(Stored data)
%%
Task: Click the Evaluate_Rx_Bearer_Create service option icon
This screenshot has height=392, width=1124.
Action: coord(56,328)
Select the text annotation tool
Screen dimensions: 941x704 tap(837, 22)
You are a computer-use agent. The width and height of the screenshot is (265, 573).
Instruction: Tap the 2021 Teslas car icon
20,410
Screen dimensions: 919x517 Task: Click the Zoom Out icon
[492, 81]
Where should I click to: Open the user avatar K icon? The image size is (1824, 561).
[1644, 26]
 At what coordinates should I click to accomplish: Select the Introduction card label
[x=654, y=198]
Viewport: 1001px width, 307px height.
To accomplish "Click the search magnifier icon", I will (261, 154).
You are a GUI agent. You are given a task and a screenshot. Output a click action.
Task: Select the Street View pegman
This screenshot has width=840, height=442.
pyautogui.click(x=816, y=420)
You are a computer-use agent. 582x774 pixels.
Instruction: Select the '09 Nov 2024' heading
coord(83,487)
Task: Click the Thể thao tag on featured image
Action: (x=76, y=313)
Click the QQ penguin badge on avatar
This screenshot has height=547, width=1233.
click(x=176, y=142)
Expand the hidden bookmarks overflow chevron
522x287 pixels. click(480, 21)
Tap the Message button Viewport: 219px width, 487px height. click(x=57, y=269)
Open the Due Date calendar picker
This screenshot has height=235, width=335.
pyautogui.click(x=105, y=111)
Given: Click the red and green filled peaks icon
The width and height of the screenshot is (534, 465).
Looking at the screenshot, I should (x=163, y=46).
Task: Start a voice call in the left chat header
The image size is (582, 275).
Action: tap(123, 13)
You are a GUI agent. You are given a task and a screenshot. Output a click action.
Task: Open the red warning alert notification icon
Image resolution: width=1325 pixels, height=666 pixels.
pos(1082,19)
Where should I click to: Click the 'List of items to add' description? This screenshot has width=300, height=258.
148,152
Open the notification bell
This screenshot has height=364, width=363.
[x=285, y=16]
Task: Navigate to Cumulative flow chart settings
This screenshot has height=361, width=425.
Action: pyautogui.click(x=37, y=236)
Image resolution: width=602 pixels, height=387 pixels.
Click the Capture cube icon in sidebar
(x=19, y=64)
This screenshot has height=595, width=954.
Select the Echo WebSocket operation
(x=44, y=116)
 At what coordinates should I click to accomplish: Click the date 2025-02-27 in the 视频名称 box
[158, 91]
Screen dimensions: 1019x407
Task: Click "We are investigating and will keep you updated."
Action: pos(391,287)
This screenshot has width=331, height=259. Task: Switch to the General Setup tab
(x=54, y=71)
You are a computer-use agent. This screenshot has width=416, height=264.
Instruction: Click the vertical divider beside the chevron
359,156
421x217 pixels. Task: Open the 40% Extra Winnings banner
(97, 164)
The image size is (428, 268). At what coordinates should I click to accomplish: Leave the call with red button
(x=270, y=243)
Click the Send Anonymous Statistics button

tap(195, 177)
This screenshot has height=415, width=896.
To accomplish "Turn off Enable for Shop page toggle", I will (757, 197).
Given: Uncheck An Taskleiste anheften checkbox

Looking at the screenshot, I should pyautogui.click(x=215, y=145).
%%
- _EXERCISE DETAILS_
Give the number of lines in the entries above that include the word "computer", and nothing more.

- _TASK OUTPUT_
3